Tools and resources
Providers, liaisons and leaders of health systems will benefit from numerous tools and resources to support their efforts.
Quality improvement program webinar series
The Institute for Clinical Systems Improvement (ICSI) hosted a webinar series specific to the Minnesota Department of Human Services (DHS) quality improvement program. Review the following list of topics. Recordings of each session are free and available on ICSI’s Opioid Prescribing Quality Improvement Webinars webpage.
- Introduction to the OPIP quality improvement program
- Leading your organization through change
- Barriers, strategies and assets for improving opioid prescribing
- Improving postoperative and postacute prescribing
- Tested strategies for improved opioid prescribing
- Sustaining improvement, reporting to DHS
- The Minnesota Hospital Association (MHA) developed two road maps that provide clinics, hospitals and health systems with evidence-based recommendations and standards for the development of topic-specific prevention and quality improvement programs and are intended to align process improvements with outcome data. The road maps are available on the Minnesota Hospital Association’s Quality & Patient Safety webpage and are free to all, regardless of membership status with MHA.
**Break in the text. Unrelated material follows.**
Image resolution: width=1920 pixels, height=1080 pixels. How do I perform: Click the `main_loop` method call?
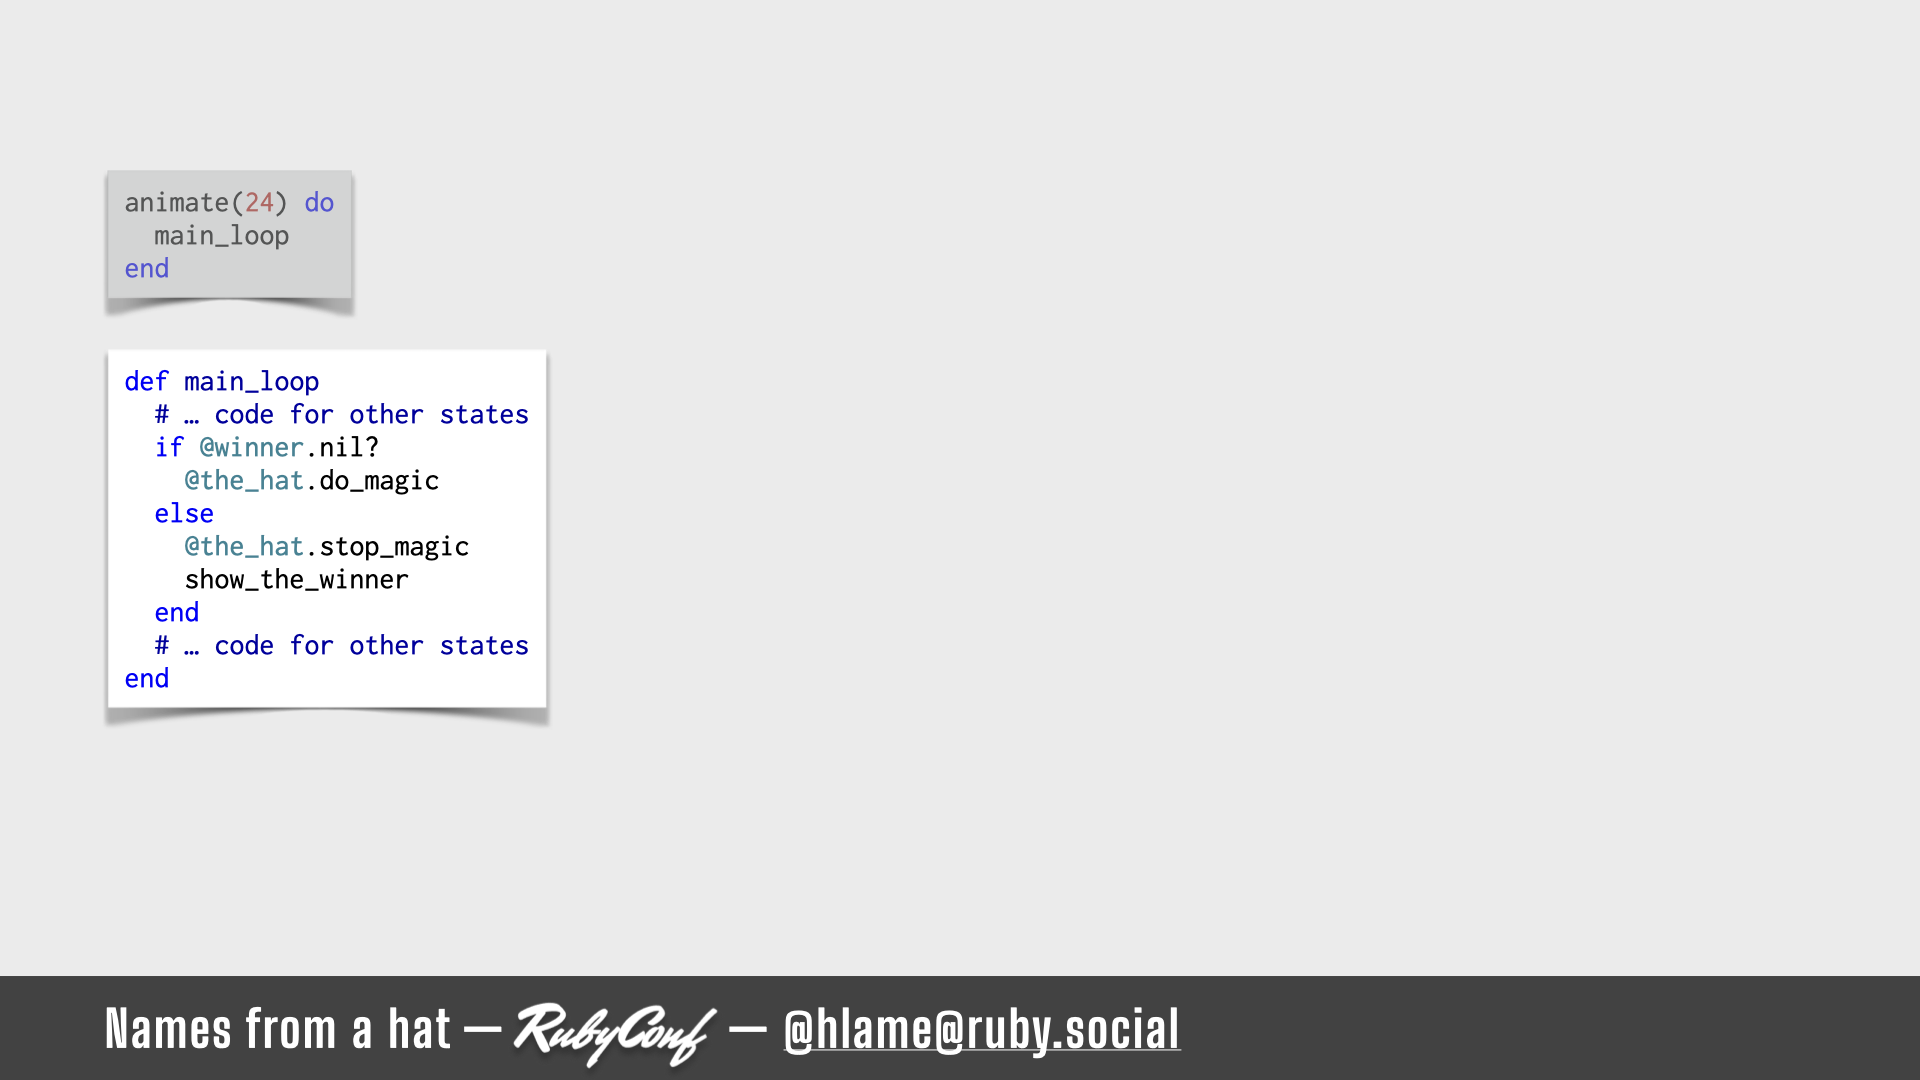(x=220, y=235)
- ICSI’s Opioid Initiatives webpage includes a number of resources designed to help individual prescribers and organizations build safer opioid prescribing habits.
- Project ECHO is a guided-practice model that revolutionizes medical education and increases workforce capacity to provide best-practice specialty care and reduce health disparities. DHS currently supports the following three Project ECHO models:
- The Centers for Disease Control and Prevention (CDC) offers numerous opioid prescribing resources to support the health care community’s quality improvement efforts around opioid prescribing.
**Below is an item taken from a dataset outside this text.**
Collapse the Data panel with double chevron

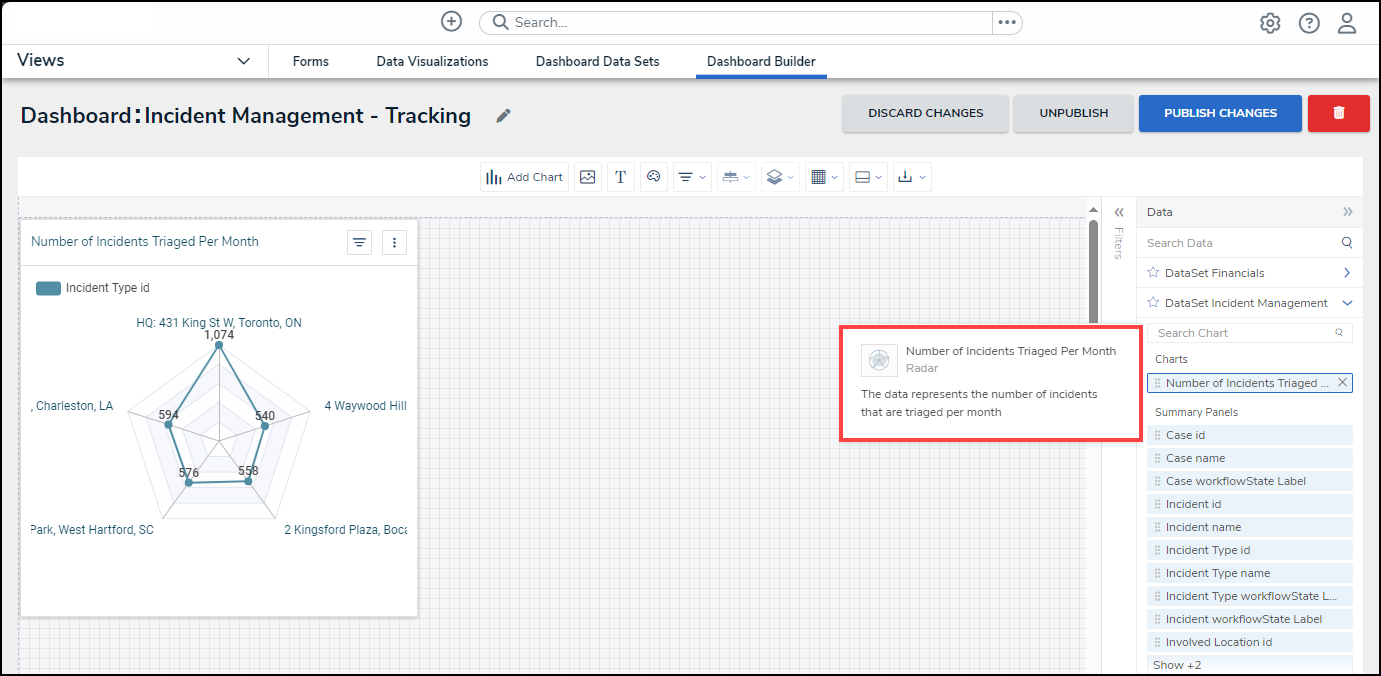tap(1347, 212)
Opioid Prescribing Improvement Program (OPIP) partners
Institute for Clinical Systems Improvement (ICSI)
ICSI created two important resources to support opioid-related quality improvement efforts in 2020 with DHS support: the Opioid Prescribing Improvement Guide and the Postoperative Prescribing Toolkit. Both resources are located on ICSI’s Opioid Initiatives webpage. The postoperative prescribing toolkit is part of the MN Health Collaborative’s effort to reduce the amount of opioids prescribed at postoperative discharge. Additional opioid related resources and guidelines are available on the Opioid Initiatives ICSI webpage.
Minnesota Hospital Association (MHA)
MHA has partnered with DHS since the beginning of the project, providing support, guidance and expertise. MHA’s Opioid Prescribing and Opioid Stewardship Road Maps provide clinics, hospitals and health systems with evidence-based recommendations and standards for the development of topic-specific prevention and quality improvement programs. The road maps are intended to align process improvements with outcome data.
Minnesota Medical Association (MMA)
DHS has closely worked with MMA throughout the OPIP project. Currently, MMA offers an online, self-assessment activity that includes content on best practices in prescribing opioids and controlled substances, as well as non-pharmacological and implantable device alternatives for treatment of pain and ongoing pain management. This course satisfies the requirement that individuals with licenses with the authority to prescribe controlled substances to obtain at least two hours of continuing medical education on best practices in prescribing opioids and controlled substances. OPIP participants are exempt from this requirement.
Chronic Pain Quality Improvement Advisory Group
In the summer of 2021, DHS gathered groups of stakeholders with lived experience and expertise treating chronic pain. The facilitated process used a human-centered approach that allowed both providers and patients the opportunity to speak openly about the fears and challenges they have about chronic opioid analgesic therapy. DHS will publicize the outcome of this project after it is complete.